I knew none of this when I saw Nasty Baby, but I had loved The Maid and Crystal Fairy. Silva’s political edge, improvisational style, unpredictable plots, and non-traditional characters are enchanting. He casts actors who ordinarily wouldn’t work together and pulls from them natural and brave performances. As in his other films, Nasty Baby‘s scenario is unpredictable and outrageous, but somehow it feels true. The film is a sly satire on parenthood, adult responsibility, gay acceptance, city neighborhoods, the pretentions of the art world, mental illness, and the fickle comedy of fate. Most commercial cinema has become predictable to the point of putrefaction. I love that now and again I see a film where I have no idea where I’m headed.

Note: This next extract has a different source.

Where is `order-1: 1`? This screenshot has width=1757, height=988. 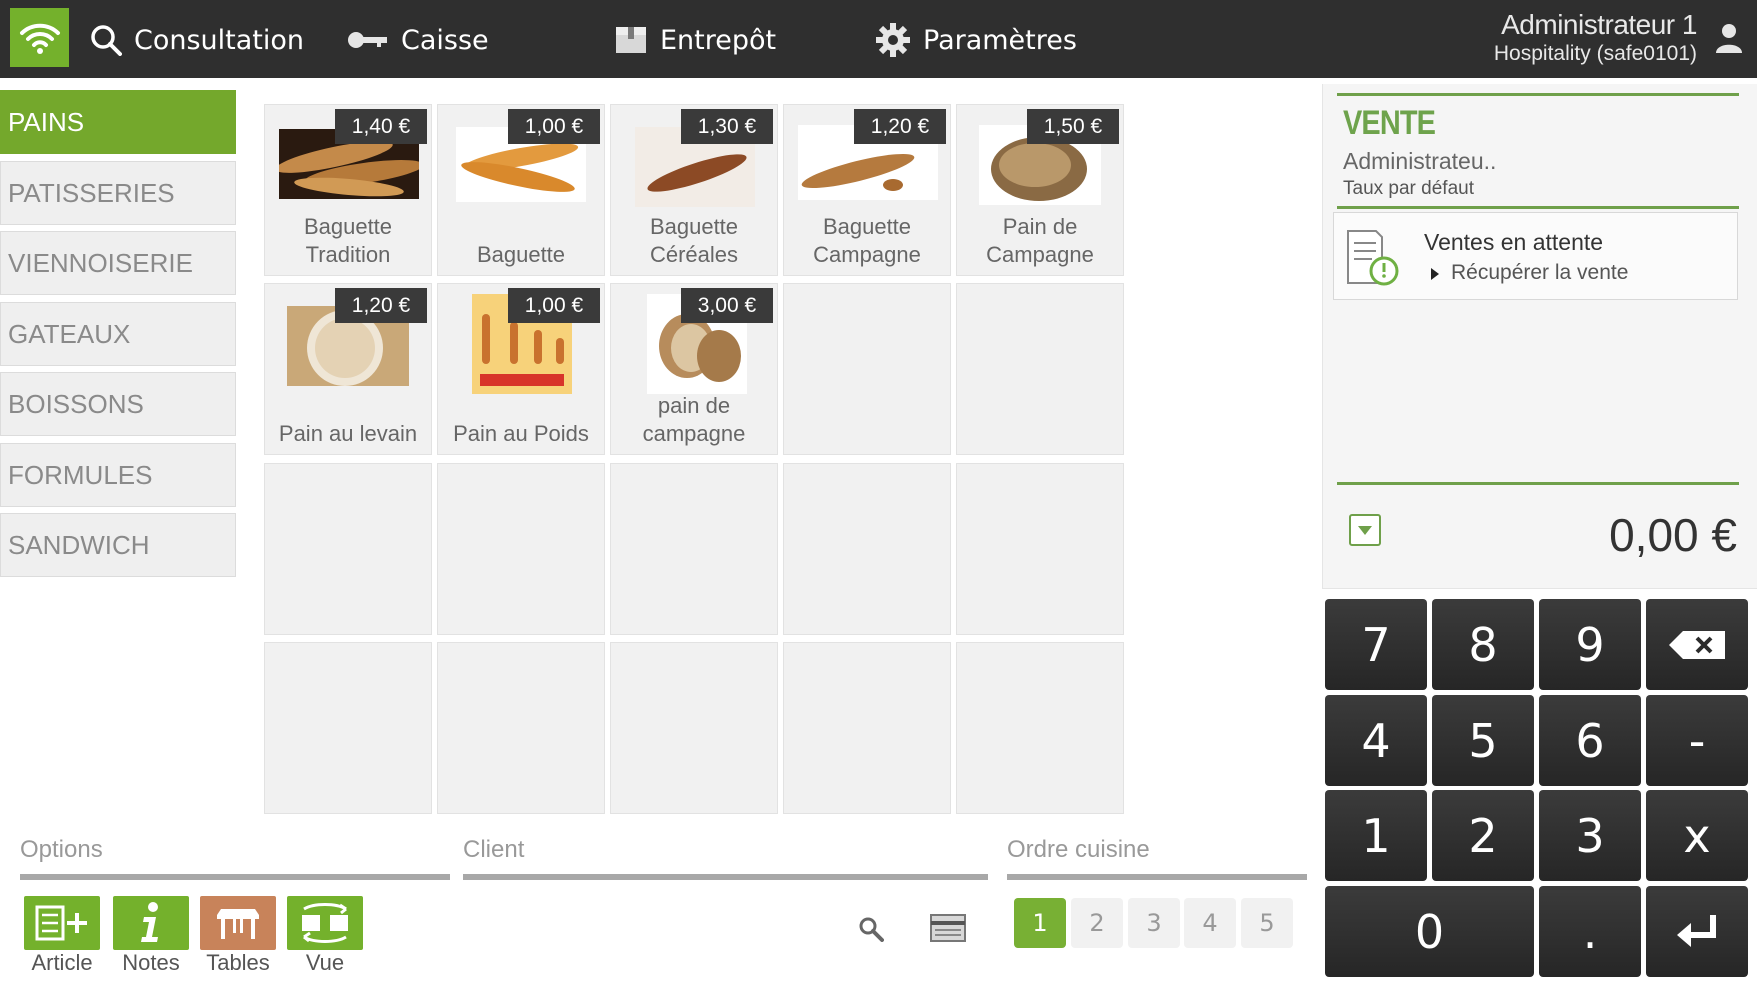
order-1: 1 is located at coordinates (1040, 923).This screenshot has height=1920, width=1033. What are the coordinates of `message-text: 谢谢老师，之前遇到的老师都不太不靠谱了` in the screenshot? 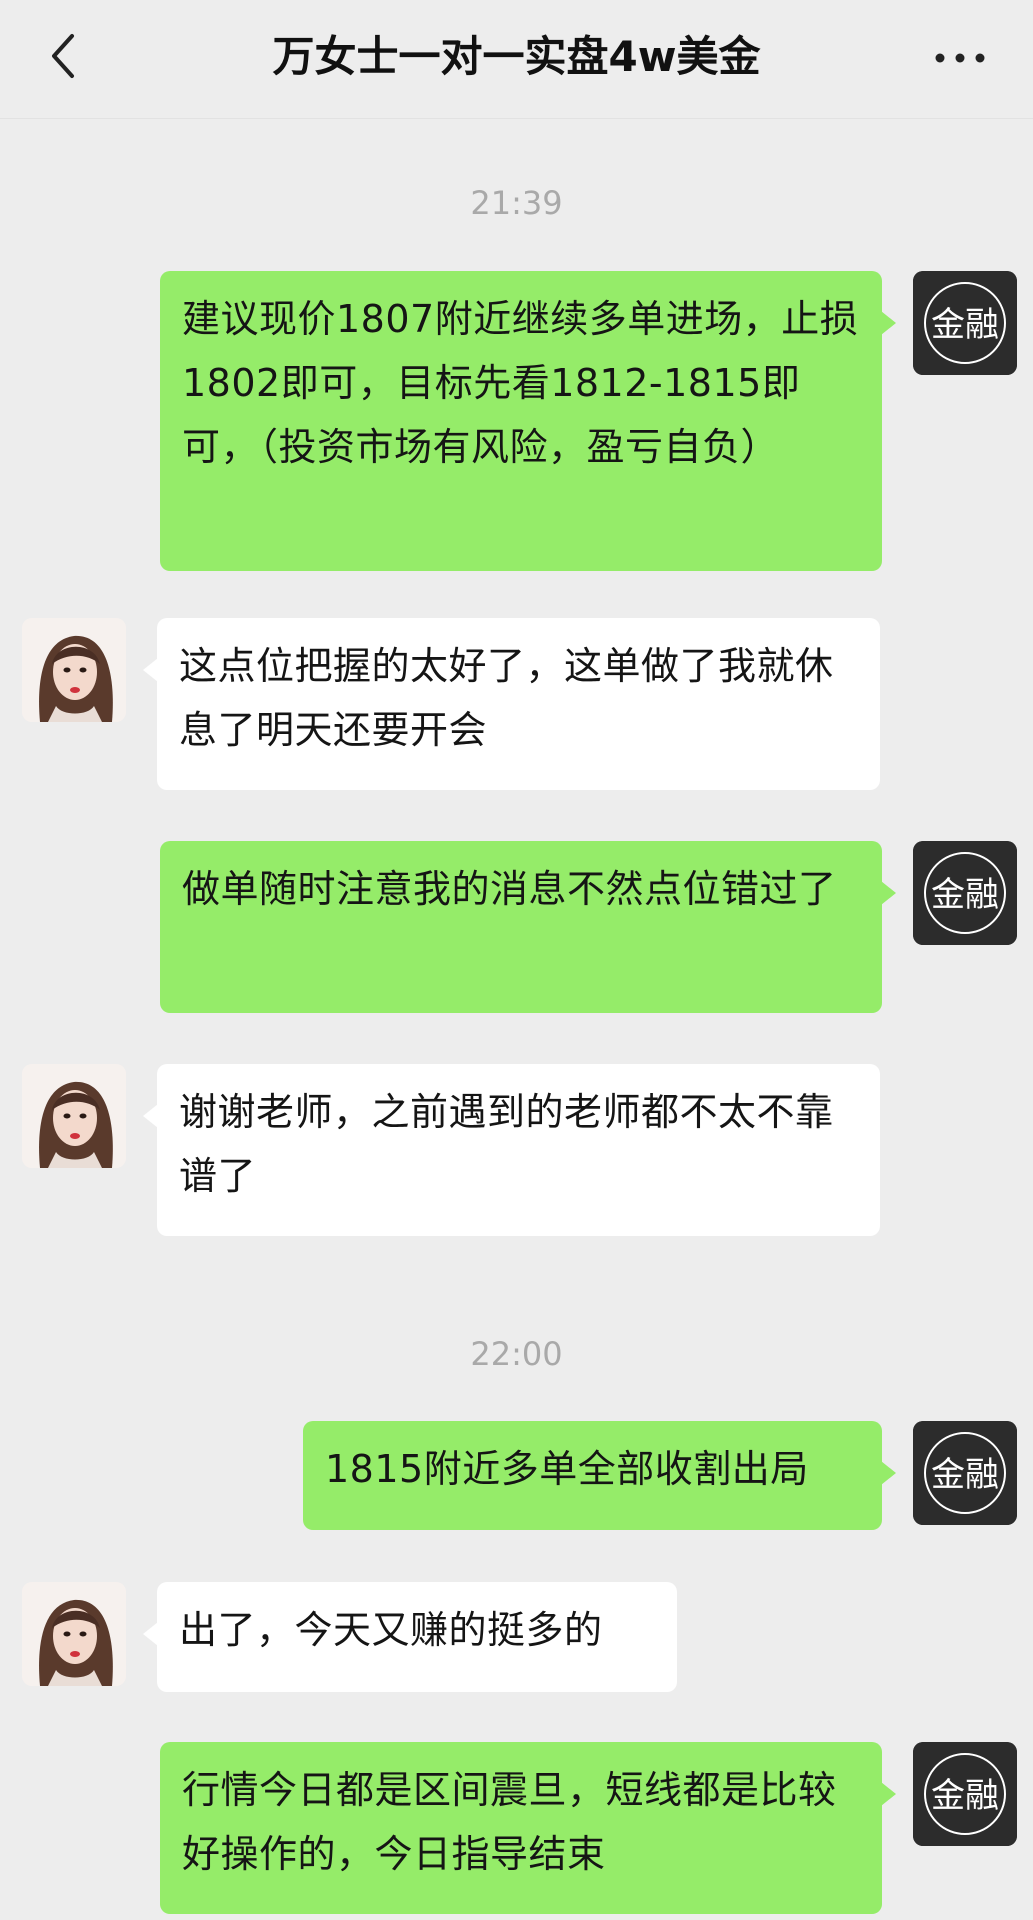 It's located at (506, 1144).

Tim Jackson is an assistant professor at the New England Institute of Art in the Digital Film and Video Department. His music career in Boston began in the 1970s and includes some 20 groups, many recordings, national and international tours, and contributions to film soundtracks. He studied theater and English as an undergraduate and has also has worked helter skelter as an actor and member of SAG and AFTRA since the 1980s. He has directed a trio of documentaries: Chaos and Order: Making American Theater about the American Repertory Theater, and Radical Jesters, which profiles the practices of 11 interventionist artists and agit-prop performance groups. His third documentary, When Things Go Wrong, about the Boston singer/songwriter Robin Lane, with whom he has worked for 30 years, has just been completed. He is a member of the Boston Society of Film Critics. You can read more of his work on his blog.

1 Comments

  1. Gerald Peary on June 25, 2015 at 11:34 am

    A terrrific complement to my own piece on the P-Town Festival. A lovely description of the Brando movie. I wish I’d seen Packed in a Trunk. We both watched Nasty Baby and had different levels of liking it. Tim, making a positive case for the film, you didn’t dare talk in detail about the movie’s bizarre change in plot and tone and genre in the last quarter, suddenly — and without any motivation — becoming a Patricia Highsmith murder mystery.